-- START OF SOURCE PASSAGE --

Realistic Expectations and consistency
It is important to temper your expectations, especially as you reach the main plateau levels of 1000, Class B, and Expert.

Take the case of the adult player who has reached a plateau and has been in the same rating range for years. The rating will tend to fluctuate +/- 100 points depending on whether the player is on a hot or a cold streak (for players rated below 1400, the fluctuation range will be greater). The player’s rating always tends to gravitate back to the mean. In any given game, a player with a stable rating tends to play +/- 200 rating points of his true strength depending on many intangibles: mental sharpness on the day in question, life situations, health, high or low tide, full or half moon, etc. This is why most Class A players have a Master skin to hang on the wall: 1900 + 200 = 2100, and 2300 – 200 = 2100.

Many players do not know that stability is built into the rating scale at the higher levels. For example, once a player goes over 2100, the total number of rating points gained (or lost) in a given game are multiplied by 75%. For players rated over 2300 the multiplier is 0.5. During the 1998 US Championships I asked GM Joel Benjamin (2662) a theoretical question…Did he think that his winning percentage against me (2230) would be higher than my winning percentage against an 1800 (assuming same rating differential)? Joel started to say it would probably be the same, but then thought a little longer and said that he liked his chances against me better because the higher rated player’s rating tends to be more stable.

How close are you to Master?
I will pose an interesting, non-scientific, question. To get a feel for this question, I polled half a dozen masters and a couple experts who have spent significant time over 2200. Their answers were amazingly consistent.

Question 1: “What average rating level would a player have to be at from a knowledge and skill level (ability to link chess concepts together) to reach the halfway point to 2200?”

Before answering this, several masters pointed out that at the higher levels raw talent and a high ability to link complex concepts together is an absolute must (or the player won’t ever make master) and it is assumed that the player in question possesses this ability, for their answer to apply.

Given this, the answers ranged consistently from 1800 – 1850.

Question 2: “Assuming that 1800 is the halfway point to master, what rating would be 75% of the way to 2200?

Again, the answers were quite consistent…2050-2100, with a slight bias toward the upper end of 2100.

This makes sense statistically. The mid-point between 1800 and 2200 is 2000. But remember we are overlaying this linear scale over the normal distribution. This finding may shock many high 2000 experts who think they are really close to 2200 (which they are by adding 100 points to their strength for good days…but the bad days also have to be averaged in!). But to hold a 2200 rating you must beat masters 50% of the time for the math to work out! Based on this poll, a 2075 rated player is, on average, three-fourths of the way to master. Remember, anyone who achieves an average rating of 2100 has a chance to surpass 2200 and get a master certificate from USCF…IF they put together a string of 3-4 good tournaments in a row .

-- END OF SOURCE PASSAGE --
-- START OF SUPPLIED DATA --

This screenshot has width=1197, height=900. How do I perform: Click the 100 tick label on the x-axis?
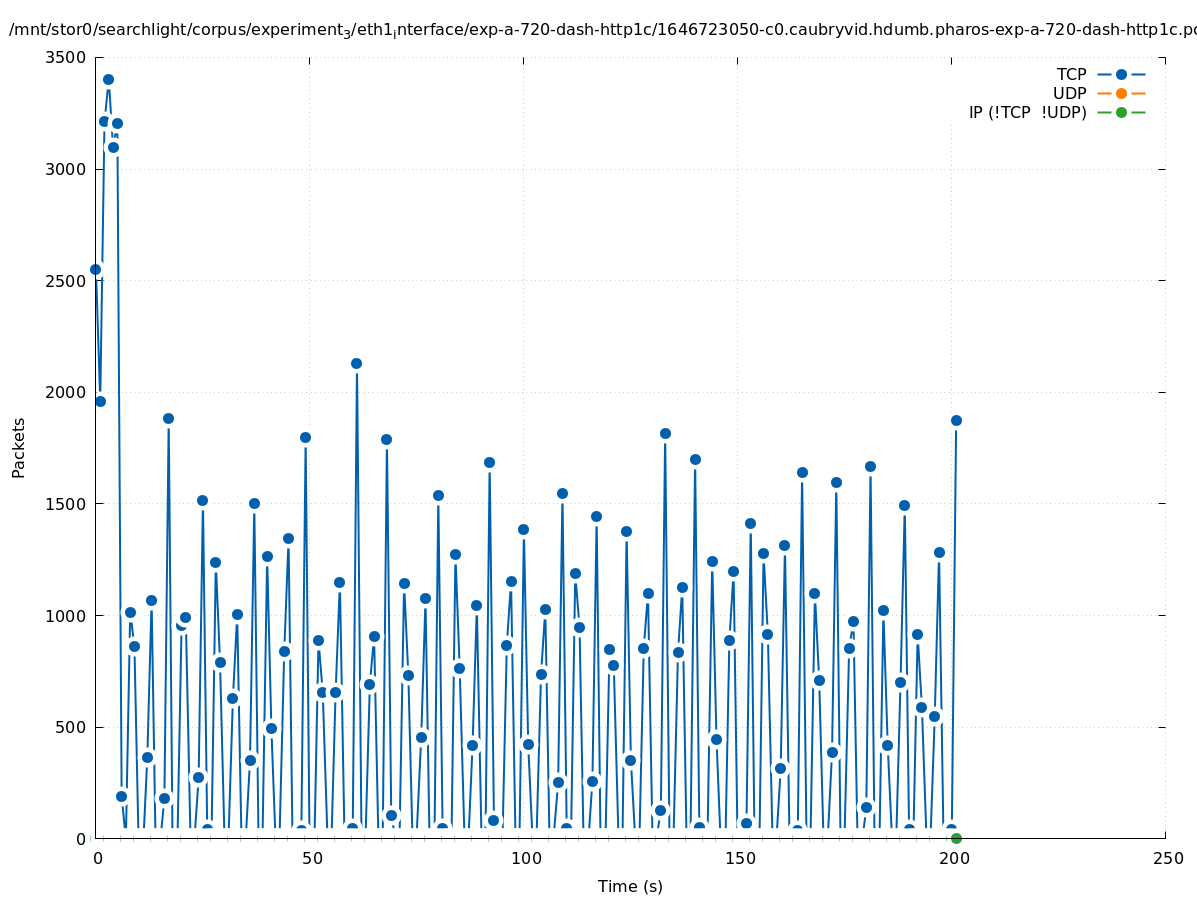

-- END OF SUPPLIED DATA --

## WHAT TO WORK ON
**1)** In the article on chess ratings, give the stretch from "Before answering this, several" through "1800 – 1850." again, replacing "raw talent" with "natural talent".
**2)** Translate this sentence from the article on chess ratings into Spanish: "The player’s rating always tends to gravitate back to the mean."

## SOLUTION LIST
**1)**
Before answering this, several masters pointed out that at the higher levels natural talent and a high ability to link complex concepts together is an absolute must (or the player won’t ever make master) and it is assumed that the player in question possesses this ability, for their answer to apply.

Given this, the answers ranged consistently from 1800 – 1850.

**2)** La puntuación del jugador siempre tiende a regresar hacia la media.